Nach den Übergriffen auf junge Frauen wächst bei einigen Stuttgartern die Angst. Manch einer greift zum Pfefferspray oder meidet dunkle Ecken noch bewusster.

Stuttgart - Es ist ein Freitag wie jeder andere in der Klett-Passage am Bahnhof. Menschen strömen vorbei, viele haben den Blick auf den Boden gerichtet, andere sprinten, um ihren Zug noch zu erwischen. Ein Punker schimpft mit seinem Hund, vereinzelt suchen Bettler nach Aufmerksamkeit und Kleingeld. Doch auch wenn sich an dem alltäglichen Bild wenig geändert hat: Manche Stuttgarter bewegen sich an diesem Tag mit gemischten Gefühlen durch die Menge.

 

„Man schaut schon mehr darauf, wo man langläuft. Bei schlechter einsehbaren Ecken bin ich vorsichtiger geworden“, sagt Isabella Leonardi aus Fellbach. Seit sie über die Übergriffe auf junge Frauen in Köln und Stuttgart und die Machtlosigkeit der Polizei gelesen habe, sei ihr Sicherheitsgefühl gesunken.
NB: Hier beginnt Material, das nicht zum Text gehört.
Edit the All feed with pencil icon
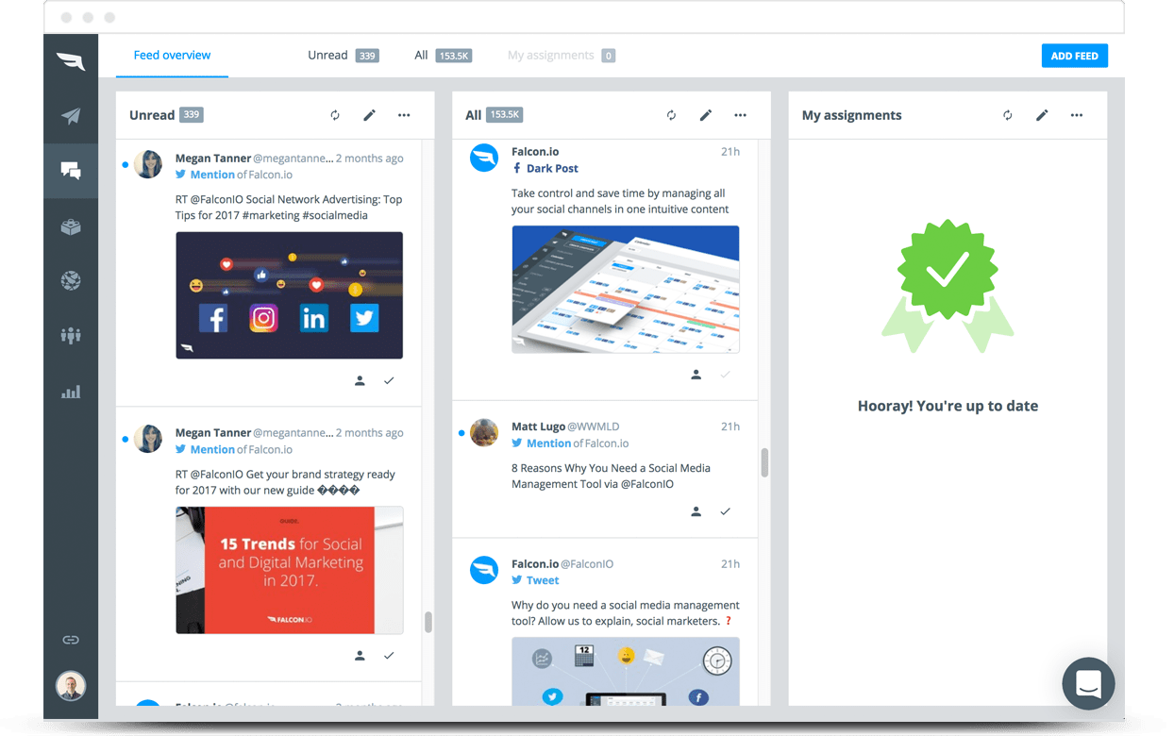 (705, 115)

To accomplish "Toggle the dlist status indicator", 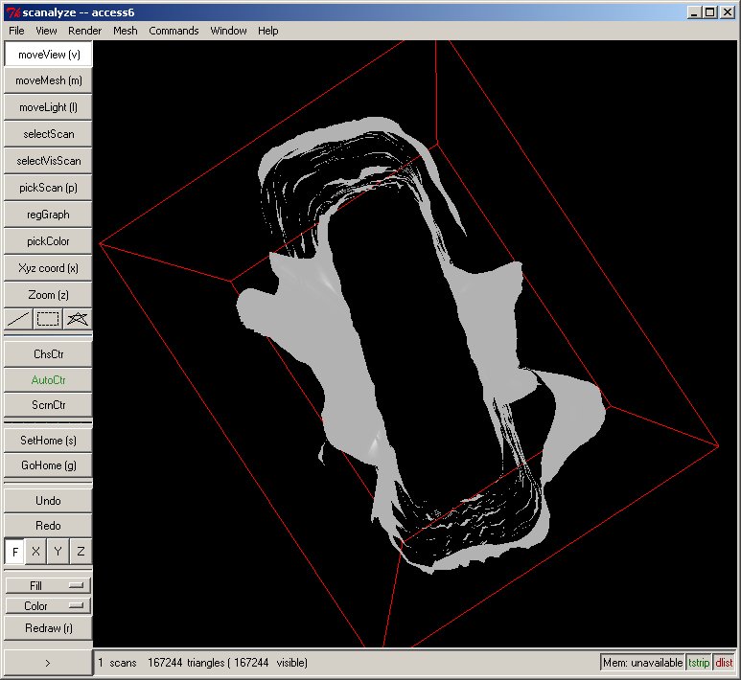I will tap(724, 663).
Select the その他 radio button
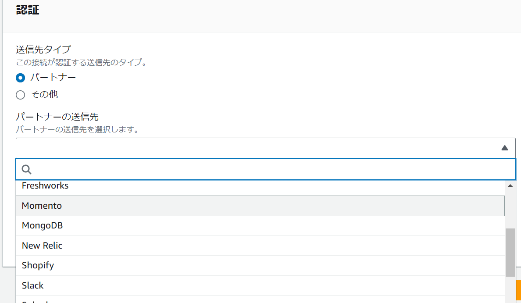 (20, 95)
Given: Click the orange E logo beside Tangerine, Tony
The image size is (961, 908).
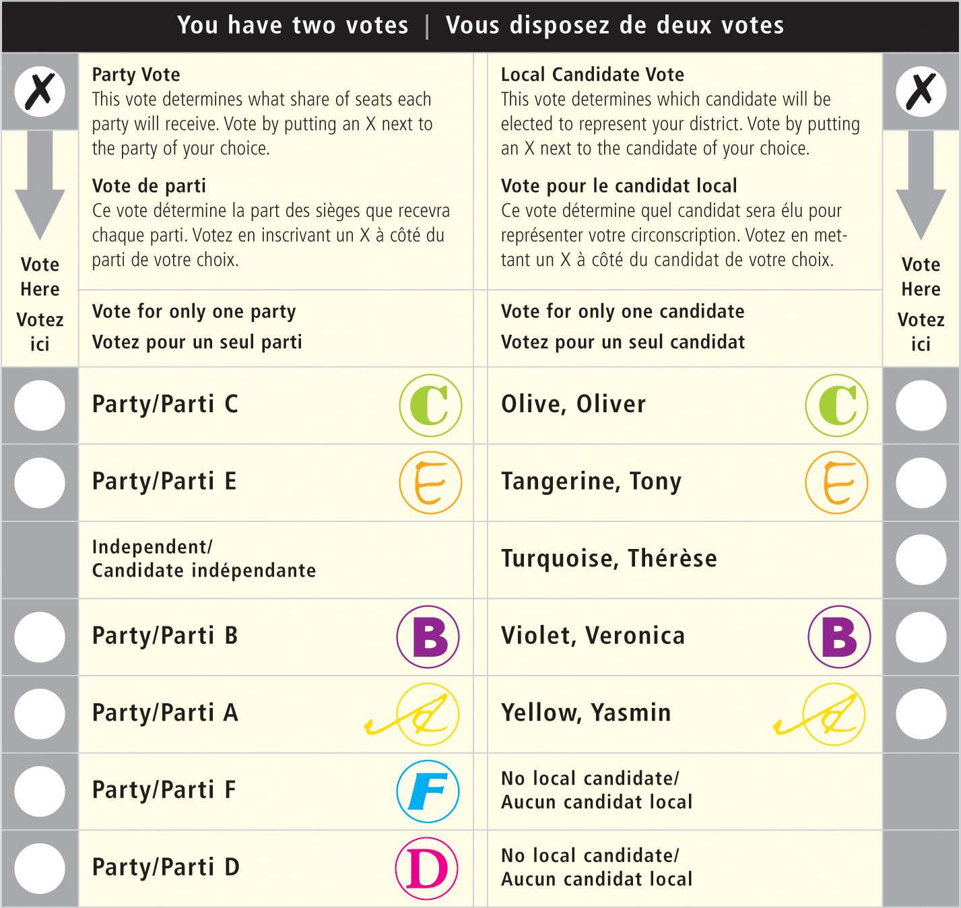Looking at the screenshot, I should click(836, 483).
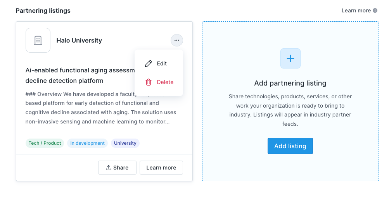Click the In development status tag

(x=87, y=143)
Sie denke verstärkt darüber nach, abends Pfefferspray mitzunehmen, aber bislang habe sie noch Abstand davon gehalten. In düsteren Ecken der Klett-Passage, aber vor allem am Rote-bühlplatz, wünsche sie sich mehr Polizeikräfte, sagt die 43-Jährige. Sie habe auch schon daran gedacht, Menschenansammlungen zu meiden. „Aber das mache ich bewusst nicht. Ich möchte mich in meiner Freiheit nicht beeinflussen lassen.“

Immer ein Pfefferspray dabei

Niko Petliakis hat Angst um seine Freundin, wenn sie abends aus der Innenstadt nach Hause fährt. „Wir haben schon entsprechende Vorsichtsmaßnahmen ergriffen“, sagt der 25-Jährige aus Waiblingen. Seit den Vorfällen in Köln habe seine Freundin immer Pfefferspray dabei. Sie schickt ihm eine Kurznachricht, wenn sie das Geschäft verlässt, und eine zweite, wenn sie in der Bahn sitzt. Und nicht vorher. „Sie läuft durch dunkle Passagen.“ Da erscheine es ihm nicht sinnvoll, dass sie dabei in geduckter Haltung auf ihr Handy schaut. Gegenüber Straftätern fordert er ein härteres Durchgreifen und konsequente Abschiebungen. In Waiblingen fühle er sich sicherer als in Stuttgart. „Weil die Stadt kleiner ist, fühlt man sich größer.“

Wie schwer eine negative Erfahrung nachwirken kann, weiß eine 59-Jährige aus eigener Erfahrung. „Ich war 20 Jahre alt, als mich in den Niederlanden ein Mann vom Fahrrad gestoßen und überfallen hat“, sagt die Frau, die schon seit 32 Jahren in Stuttgart lebt. Mehr erzählt sie dazu nicht, wohl aber, dass sie abends nicht mehr allein durch die Dunkelheit geht. „Das hat jedoch überhaupt nichts mit den Flüchtlingen zu tun.“ Den dunklen Weg vom Theater zum Bahnhof habe sie zum Beispiel schon immer als sehr gefährlich eingeschätzt, sagt sie. Viele Menschen seien dort schon überfallen worden – auch Männer. Und große Menschenmassen seien ebenfalls grundsätzlich schwierig. Sie könne jungen Mädchen nur raten, sich davon fernzuhalten. „Männer sind in der Regel stärker, und die Frauen stehen bei Angriffen unter Schock und können sich kaum wehren.“

Kritik an Sicherheitsleuten der Bahn

Katharina Gercek hat zwar bisher keine schlechten Erfahrungen gemacht, aber auch sie ist vorsichtiger geworden. In der Klett-Passage machen ihr die Betrunkenen Angst, die sich abends dort häufiger in die Haare geraten. Schon länger meide sie es, durch dunkle Gassen zu gehen, und sei abends nur noch mit Freundinnen unterwegs. „Ich halte mich fern von großen Gruppen, laufe außen herum oder drehe um“, sagt die 23-Jährige. Die Ludwigsburgerin wünscht sich ebenfalls mehr Polizeipräsenz. „Die Sicherheitsleute der Bahn tun gar nichts“, kritisiert sie.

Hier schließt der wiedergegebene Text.